- Film Poster
- Directed by: Jonny Owen
- Starring: Gareth Bale; Chris Coleman; Aaron Ramsey; Gary Speed; Ashley Williams;
- Edited by: Owen Davies
- Music by: Ian Neil (music supervisor)
- Production companies: Spool Films BT Sport Films
- Release date: 1 March 2017 (UK);
- Running time: 86 minutes
- Country: United Kingdom
- Language: English

= Don't Take Me Home =

Don't Take Me Home is a 2017 Welsh documentary film, directed by Jonny Owen.

==Synopsis==
The film recounts the saga of Wales national football team to qualify for their first major tournament in 58 years, the UEFA Euro 2016. To get there they had to overcome huge obstacles including the suicide of their young and talented coach, Gary Speed.

==Cast==
- Gareth Bale as Himself
- Chris Coleman as Himself
- Aaron Ramsey as Himself
- Gary Speed as Himself (archive footage)
- Ashley Williams as Himself

==Reception==
The Guardians film critic Gwilym Mumford, gave the film three out of five stars, stating: "At a time when Senna and OJ: Made in America are twisting the sports documentary into exciting new shapes, this is a fairly workaday affair, but in its brisk, cheerful telling it does a solid job of evoking the thrill of the Dragons’ unlikely run." Stephen Carty from Radio Times gave it four out of five stars and wrote: "The team's remarkable journey is detailed in this enjoyable documentary, which captures the passion and spirit that the players demonstrated during the competition.

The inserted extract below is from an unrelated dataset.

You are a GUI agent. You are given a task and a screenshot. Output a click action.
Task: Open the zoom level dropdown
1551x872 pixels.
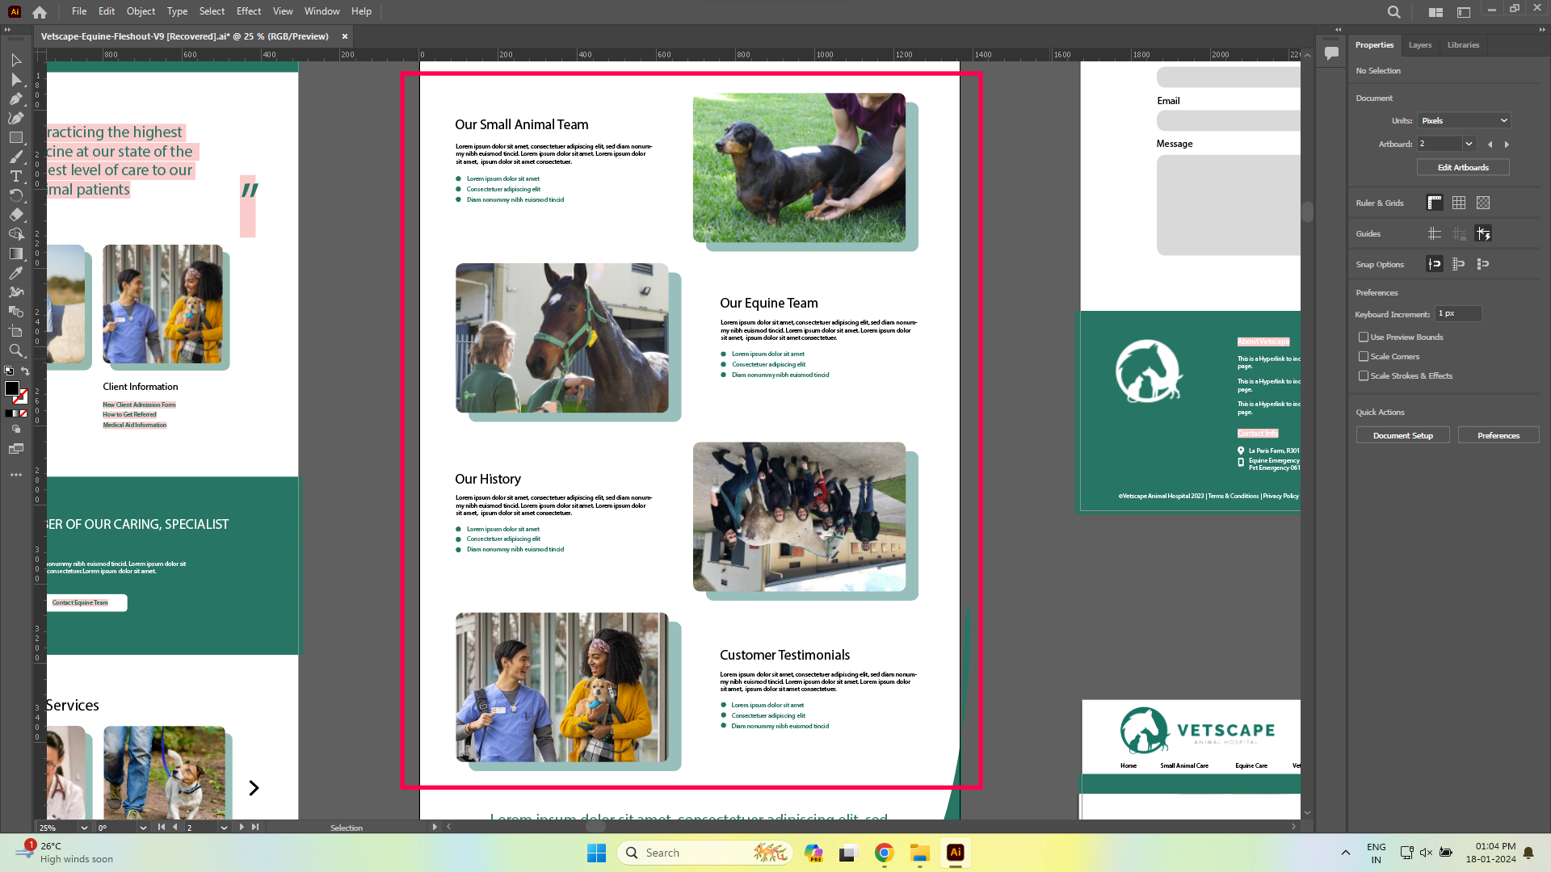(x=84, y=828)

As you might expect, it features footage from each of their matches, as well as reflective interviews with the players and the team's manager, Chris Coleman. These exchanges aren't particularly revealing (football interviews rarely are), but the team's story is inspiring, uplifting and infectious. Happily, the same can be said about the film." Greg Cochrane writing for NME gave Don't Take Me Home four out of five stars. Kate Muir from The Times disliked the film. She gave it only one out of five stars and wrote: "The publicity describes it as “the incredible true story of the Wales football team’s 2016 Euros success”, but Don't Take Me Home is more a compilation of interviews and match footage than a cinema documentary, and some of it is shot on wobbly upright iPhone. Fans of the Welsh underdogs that made good will enjoy reliving memories and Gareth Bale's goals, but there is little here for the general viewer."